There was no opposition to the Grey’s Point site—but several people spoke against the development of the Paradise Lane site.

Paradise Lane
Lud Kimbrough of Deltaville said he was representing 100 people who signed a petition against the Paradise Lane proposal presented by Diedrichsen at the meeting. The plan states that the site has “great development potential” for park facilities and as a watercraft landing. The plan calls for a boat ramp, playground, 32 parking spaces, gazebo and walking trails.

Kimbrough said in a written statement that “the county has built [its economy] upon the marine industry. In the past five years . . . boat tax revenues have declined by 36%, marinas have emptied, and their business values have significantly declined.”

He also noted that Deltaville and Jackson Creek already have well-developed public access at the Deltaville Maritime Museum. The museum is located on Mill Creek near the mouth of Jackson Creek.

“The museum has developed a beautiful kayak and canoe landing, waterside park, picnic areas and has become an educational and entertainment destination for tourism,” said Kimbrough.

Kimbrough asked that in the face of “waning” real estate market demand, why is the county envisioning a plan for Paradise Lane that includes “a passive park design, an active park design, and an active boat landing design. The county has also considered subdividing and developing the remaining property with townhouses. Really!”

Kimbrough said that the Paradise Lane Vision Team was clearly taken aback by the outrage from owners of . . . “200 homes on Jackson Creek who will not tolerate their refuge becoming a one-mile-long thoroughfare for boats that want to reach the Chesapeake Bay.

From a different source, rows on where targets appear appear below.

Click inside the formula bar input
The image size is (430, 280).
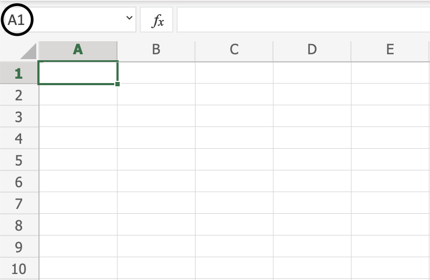(x=303, y=21)
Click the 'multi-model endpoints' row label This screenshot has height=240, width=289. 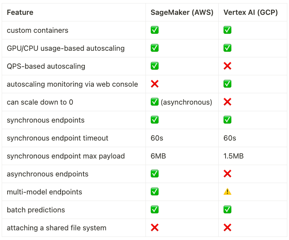pos(44,192)
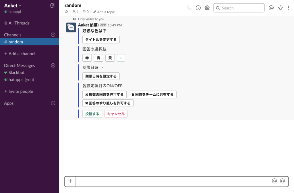
Task: Show channel details with the info icon
Action: [x=198, y=8]
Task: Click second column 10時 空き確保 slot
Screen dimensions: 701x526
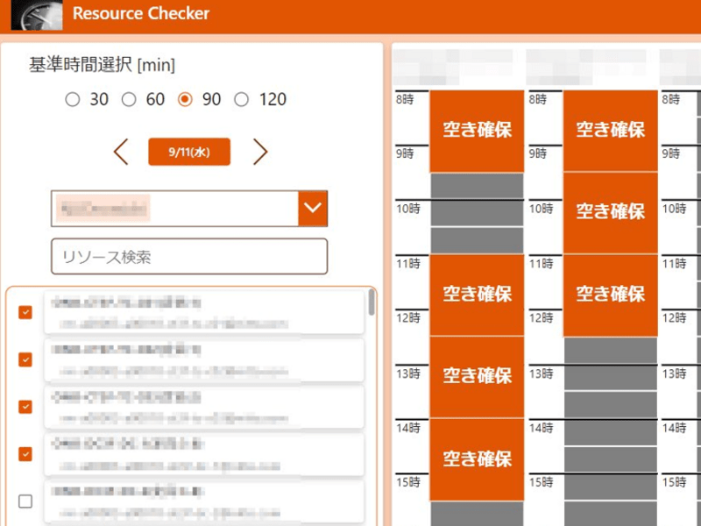Action: [610, 212]
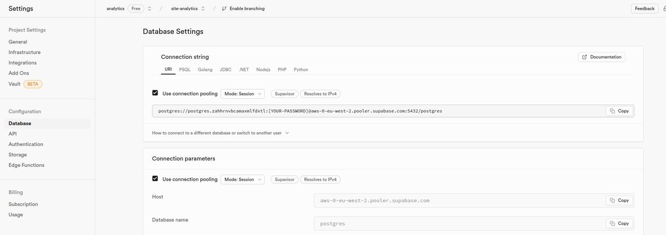The height and width of the screenshot is (235, 666).
Task: Click the lock icon beside Feedback
Action: 664,8
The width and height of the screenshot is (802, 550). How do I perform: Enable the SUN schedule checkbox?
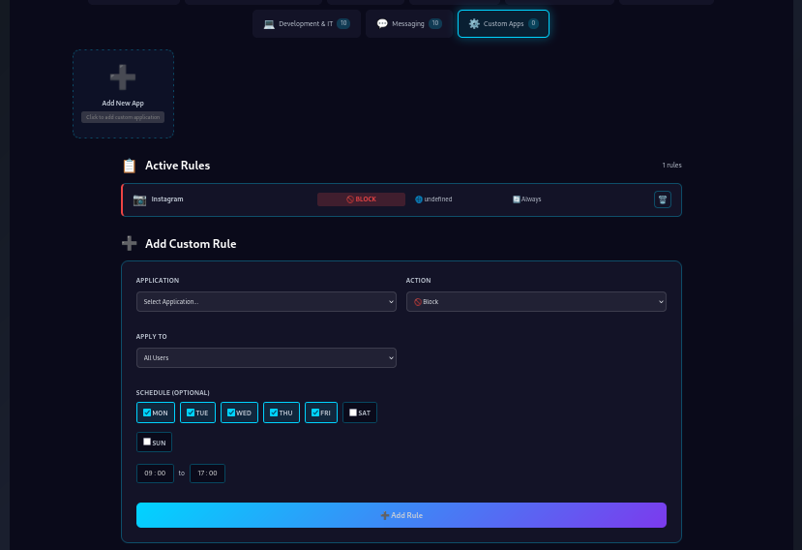pyautogui.click(x=146, y=443)
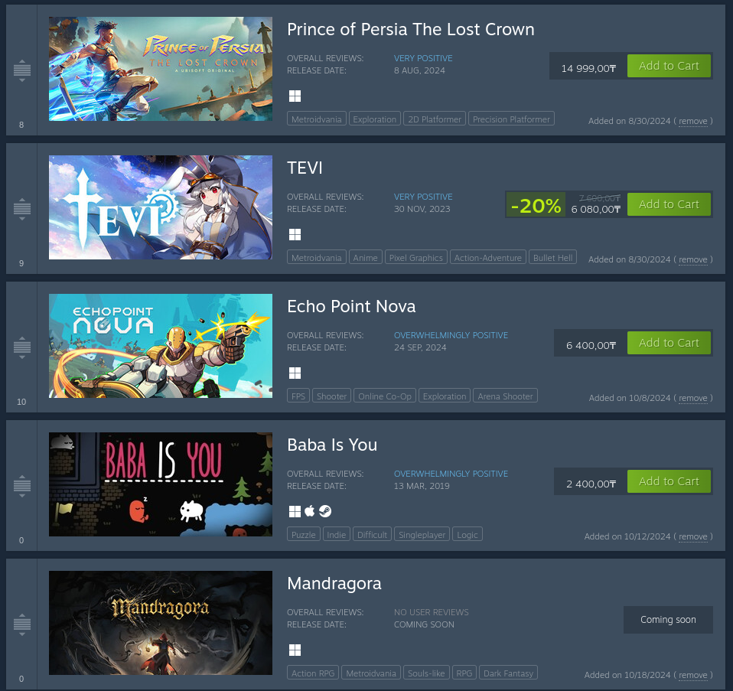The image size is (733, 691).
Task: Open the Souls-like tag under Mandragora
Action: click(x=426, y=673)
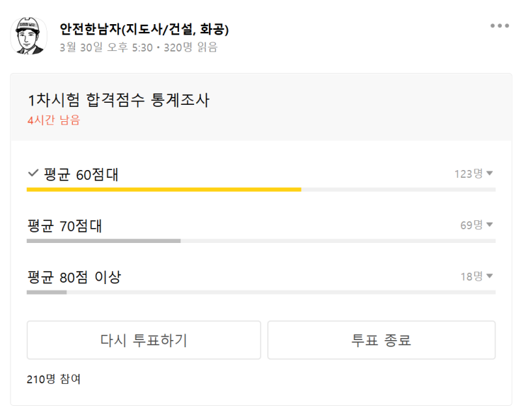Click the gray 70점대 result bar
This screenshot has height=413, width=526.
pyautogui.click(x=103, y=241)
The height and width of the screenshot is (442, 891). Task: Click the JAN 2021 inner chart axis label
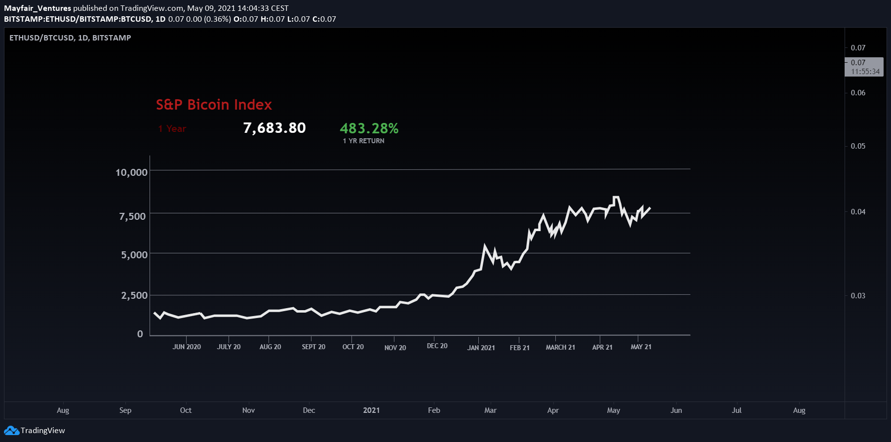(481, 348)
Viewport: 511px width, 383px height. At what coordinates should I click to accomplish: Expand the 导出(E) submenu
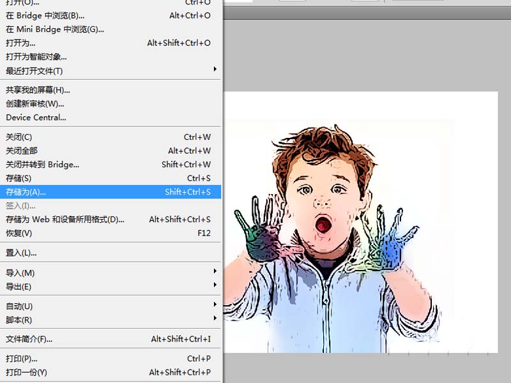click(111, 287)
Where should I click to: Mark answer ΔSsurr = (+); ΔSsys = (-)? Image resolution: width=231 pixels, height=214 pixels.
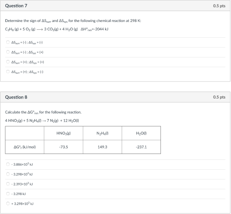(8, 72)

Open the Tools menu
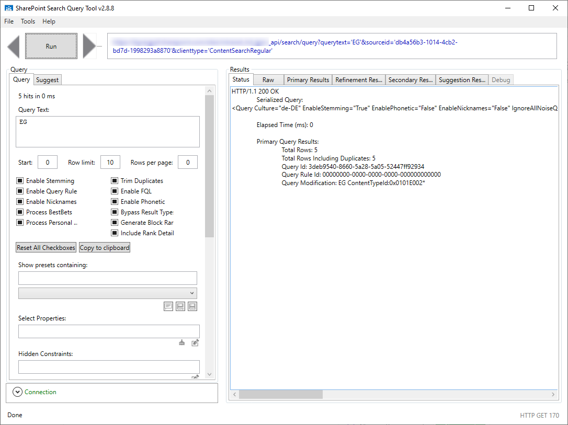28,21
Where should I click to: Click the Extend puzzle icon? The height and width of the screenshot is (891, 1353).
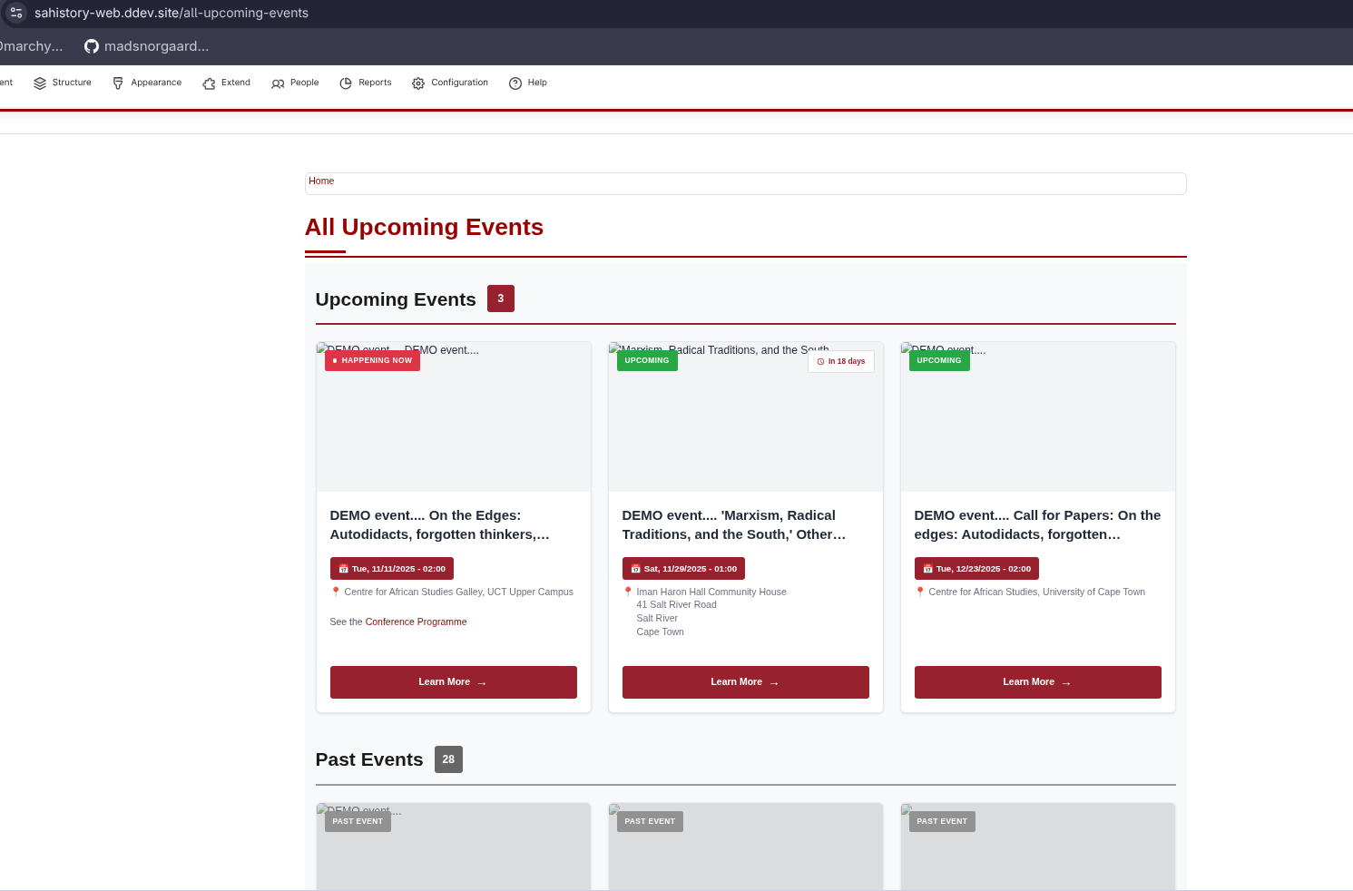click(209, 83)
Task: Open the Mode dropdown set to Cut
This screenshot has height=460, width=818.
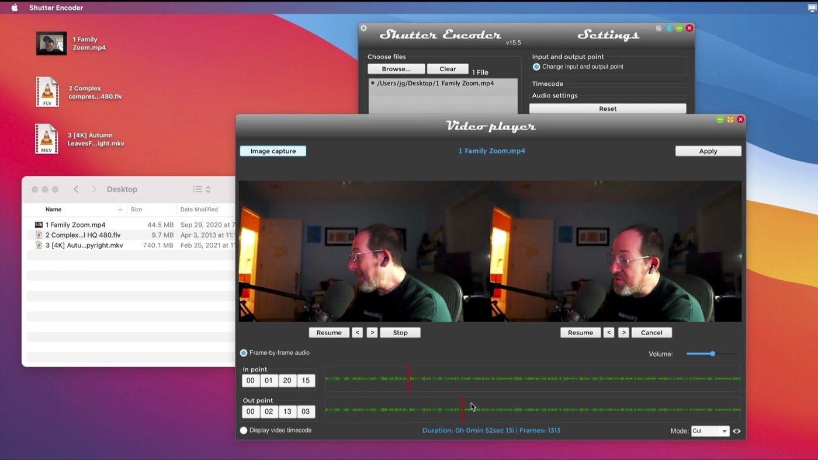Action: [710, 431]
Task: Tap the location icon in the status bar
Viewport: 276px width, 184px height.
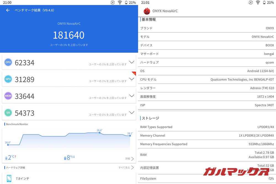Action: click(112, 2)
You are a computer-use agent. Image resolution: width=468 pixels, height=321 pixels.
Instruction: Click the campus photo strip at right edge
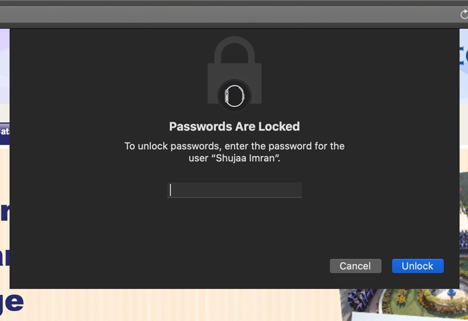463,231
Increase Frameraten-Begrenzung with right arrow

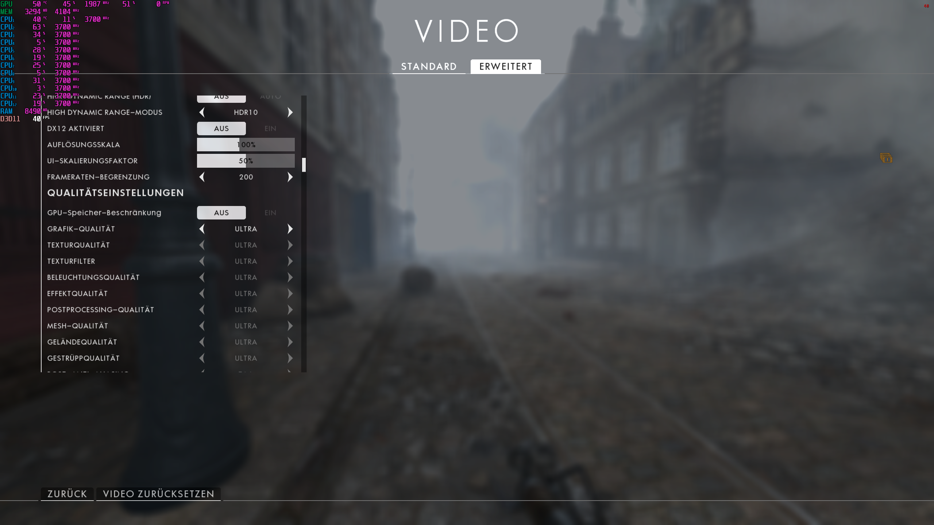coord(290,177)
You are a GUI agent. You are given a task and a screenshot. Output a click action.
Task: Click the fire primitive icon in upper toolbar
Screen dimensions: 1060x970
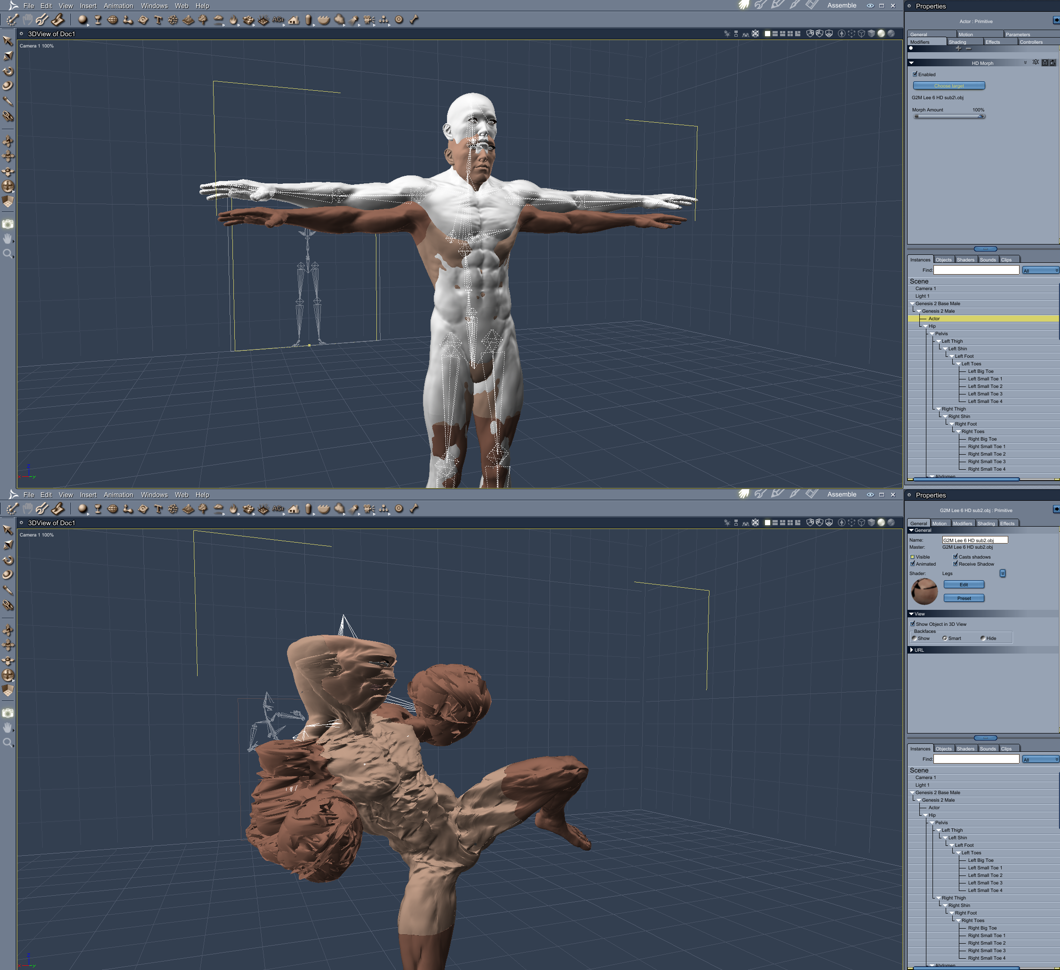[x=233, y=20]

Never mind the lack of [water] depth [along the shoreline] to even operate a boat.”

He also said it is poor use of taxpayer dollars to develop the Paradise Lane property “to create an alternative to the maritime museum, compete with existing marinas, and compete with private real estate developers.

“This failure to integrate the work done in this report with a viable economic strategy is a slap in the face to entrepreneurs, investors, volunteers, and residents who strive to make Deltaville a destination,” he said. “What we have here is just some tactics without a strategy.”

He suggested selling the Paradise Lane property for $200,000, and put those funds back into other public access properties or to support and bolster the Deltaville Maritime Museum or help the marine industry thrive. It (the boating industry) is truly the only economic engine we have and it has been woefully ignored thus far by this county administration.”

Donny Hatchett and Craig Dozier both live on Jackson Creek. They spoke against developing Paradise Lane property. They both said the creek is one of only a few in the county that is not classified as a “no wake” zone. Dozier said she is having to spend a “considerable amount of money” to have her riprap repaired. “A boat ramp on the creek will only bring more boats and more wakes,” she said.

Rachel Dickerson, who lives at Bucks View near the mouth of Jackson Creek, said she was in support of making the maritime museum property more user-friendly for boaters. She said she is opposed to developing the Paradise Lane property.